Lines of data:
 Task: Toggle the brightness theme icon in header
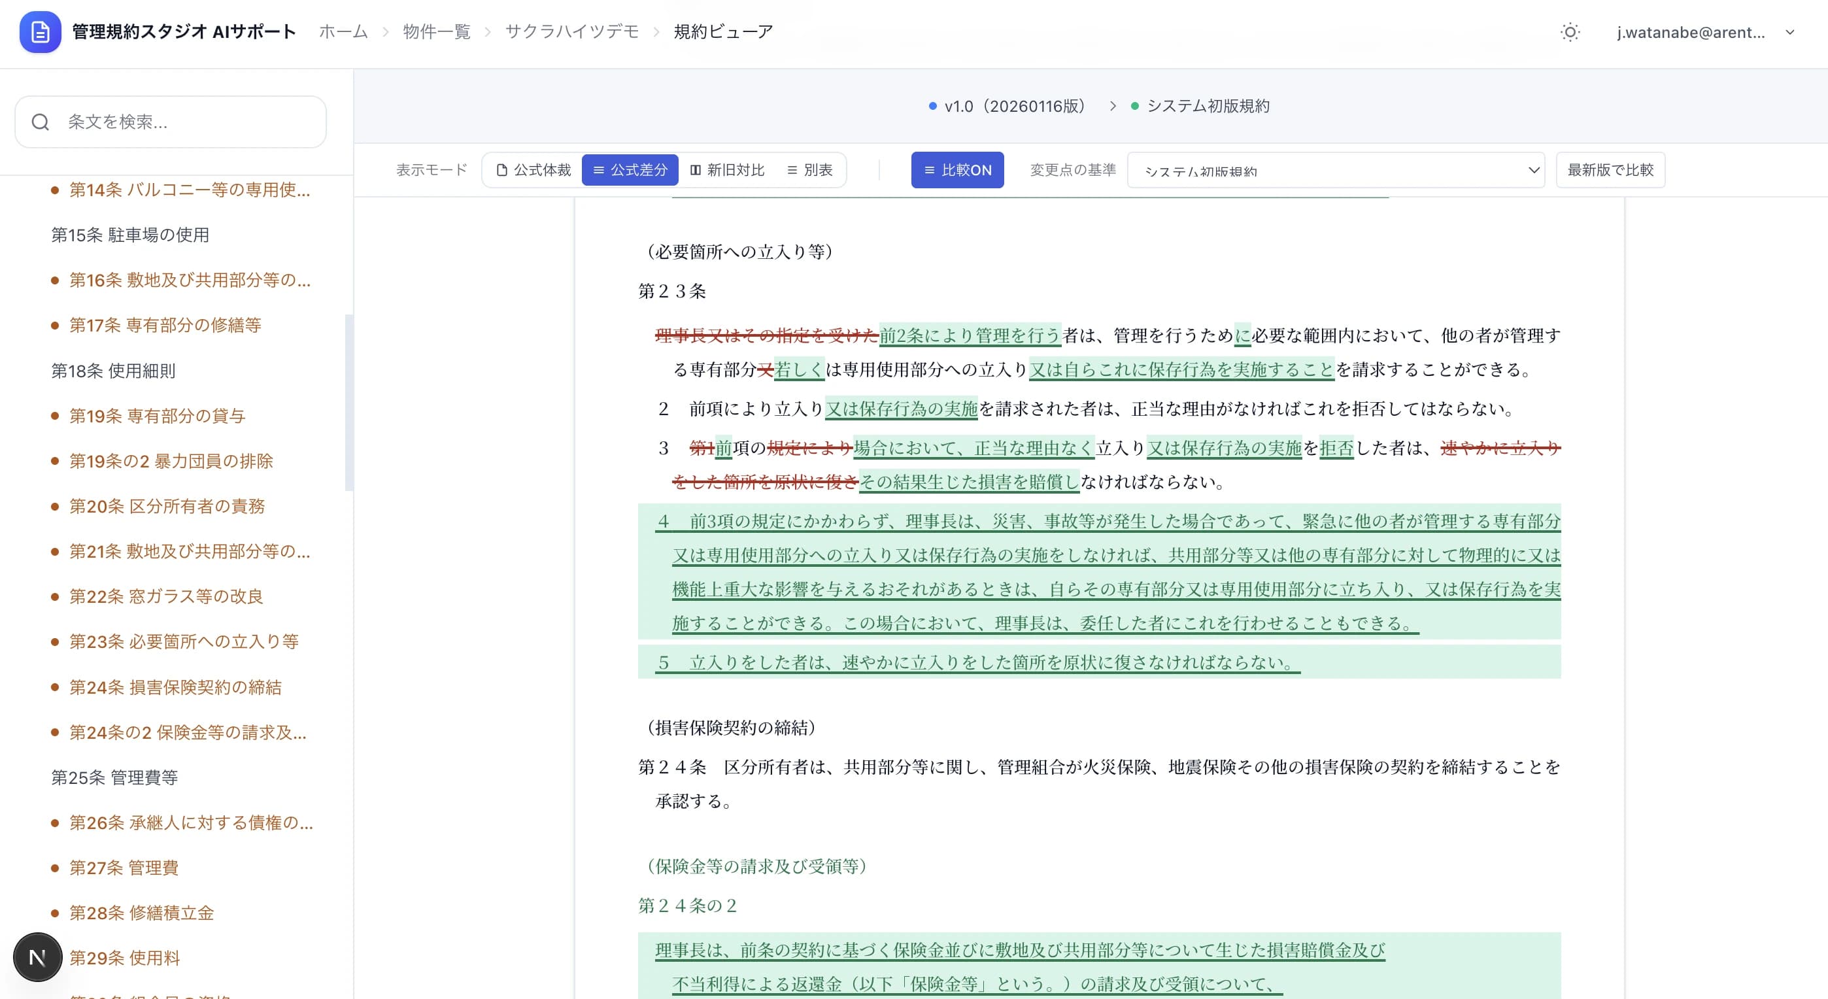(1570, 32)
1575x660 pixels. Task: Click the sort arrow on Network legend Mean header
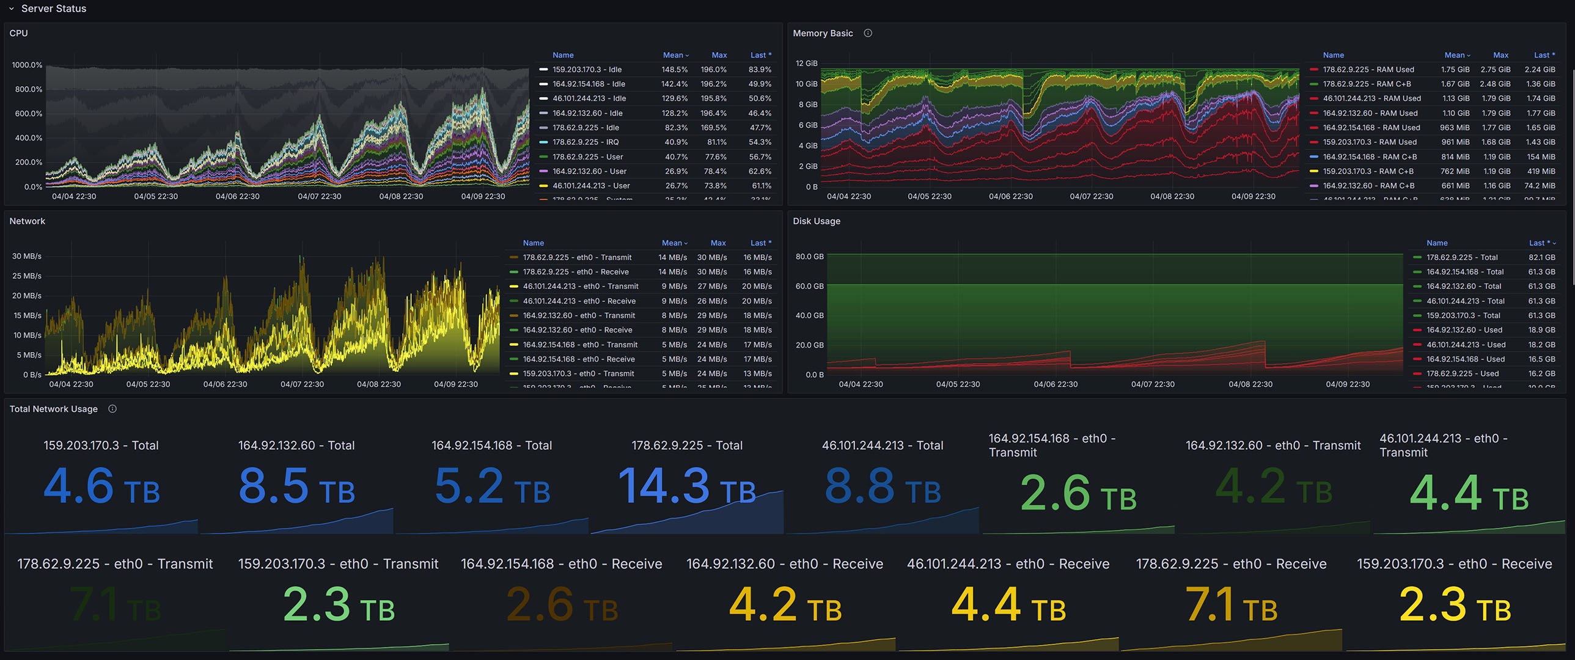(686, 243)
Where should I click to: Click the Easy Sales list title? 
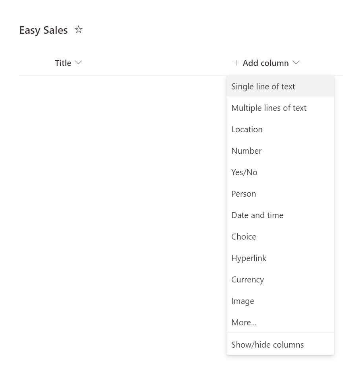[x=43, y=30]
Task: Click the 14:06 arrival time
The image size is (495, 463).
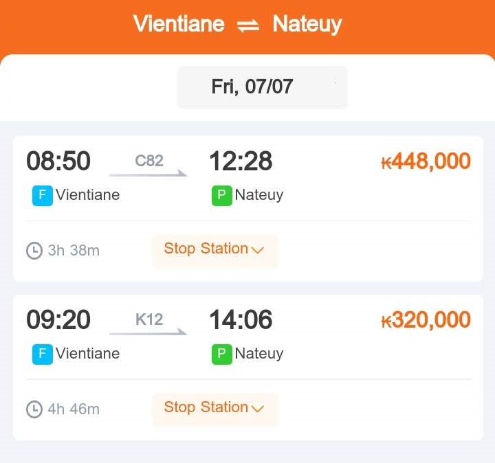Action: coord(241,319)
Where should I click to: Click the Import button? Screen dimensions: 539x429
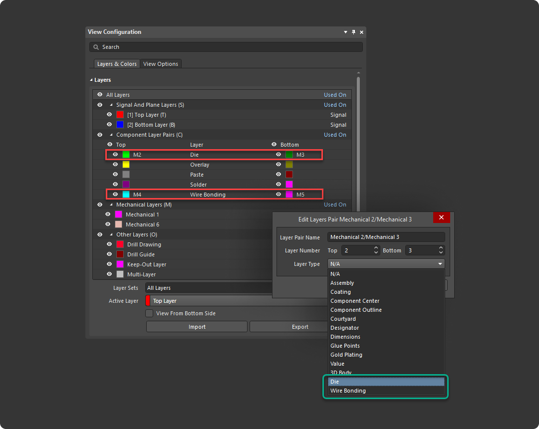tap(197, 327)
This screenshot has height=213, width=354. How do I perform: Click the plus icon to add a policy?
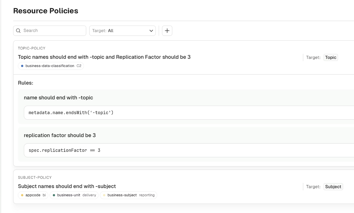[x=167, y=31]
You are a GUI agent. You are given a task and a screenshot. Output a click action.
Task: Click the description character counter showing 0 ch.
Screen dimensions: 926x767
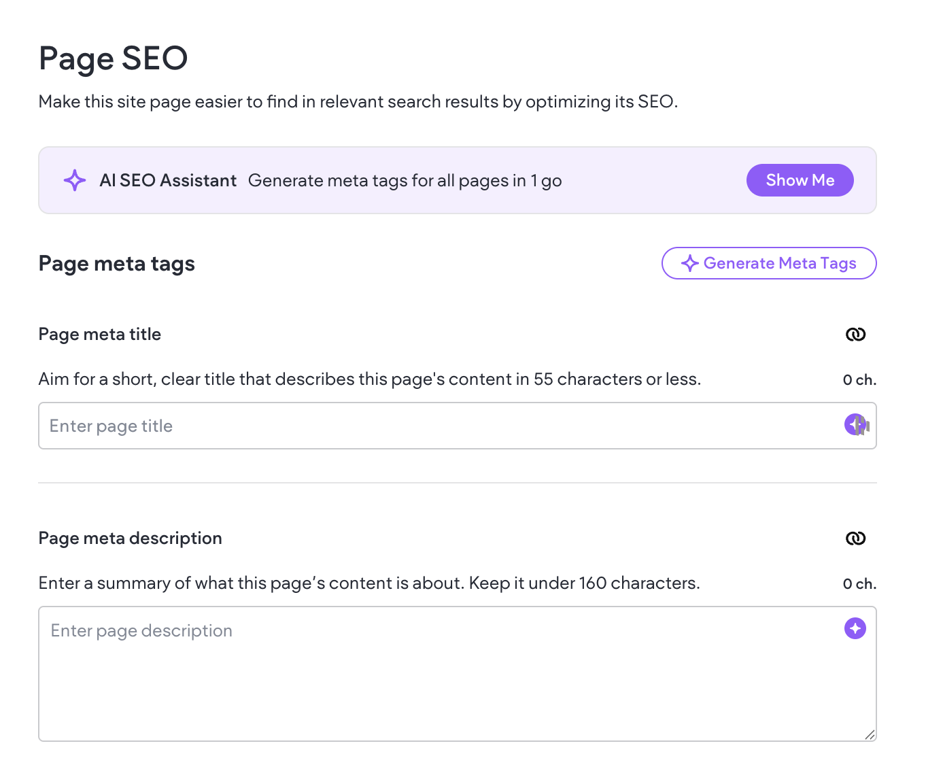pyautogui.click(x=859, y=583)
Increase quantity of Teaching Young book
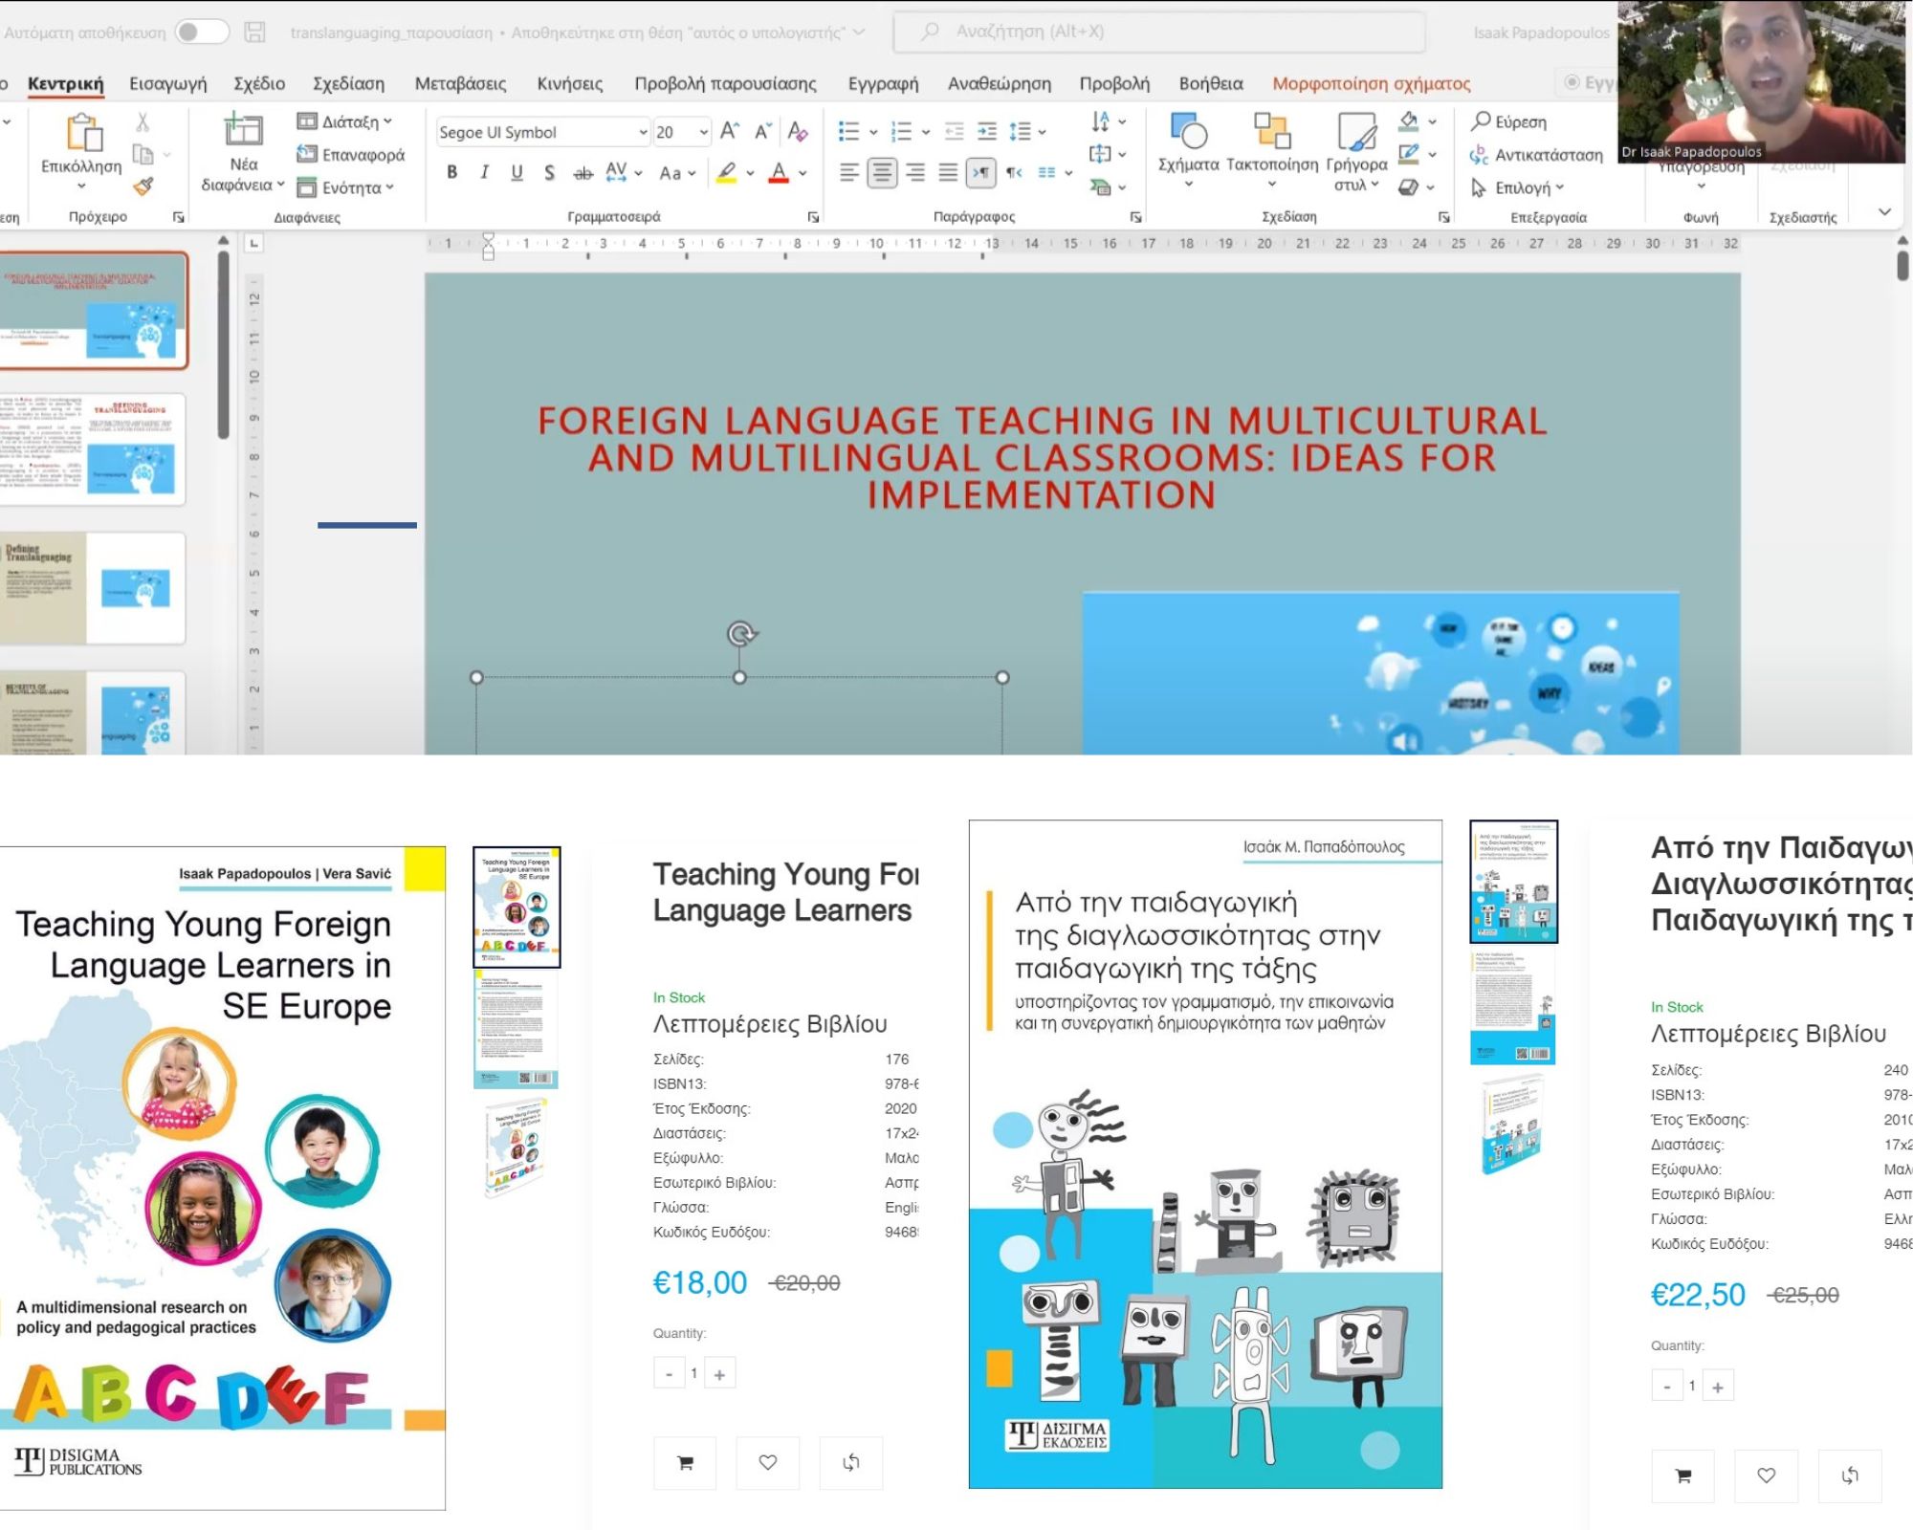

> _Problem to solve_:
Arrange the rows above as a Markdown table with the columns "Number" and "Line," numbering each line and leaving out blank lines. Omit the pictures from the table.

> _Result for this task_:
| Number | Line |
|---|---|
| 1 |  Task: Toggle the brightness theme icon in header |
| 2 | (1570, 32) |
| 3 | 1575x660 pixels. Task: Click the sort arrow on Network legend Mean header |
| 4 | (686, 243) |
| 5 | Where should I click to: Click the Easy Sales list title?  |
| 6 | [x=43, y=30] |
| 7 | Task: Click the 14:06 arrival time |
| 8 | The image size is (495, 463). |
| 9 | Action: coord(241,319) |
| 10 | Where should I click to: Click the Import button? Screen dimensions: 539x429 |
| 11 | tap(197, 327) |
| 12 | This screenshot has height=213, width=354. How do I perform: Click the plus icon to add a policy? |
| 13 | [x=167, y=31] |
| 14 | You are a GUI agent. You are given a task and a screenshot. Output a click action. |
| 15 | Task: Click the description character counter showing 0 ch. |
| 16 | Screen dimensions: 926x767 |
| 17 | pyautogui.click(x=859, y=583) |
| 18 | Increase quantity of Teaching Young book |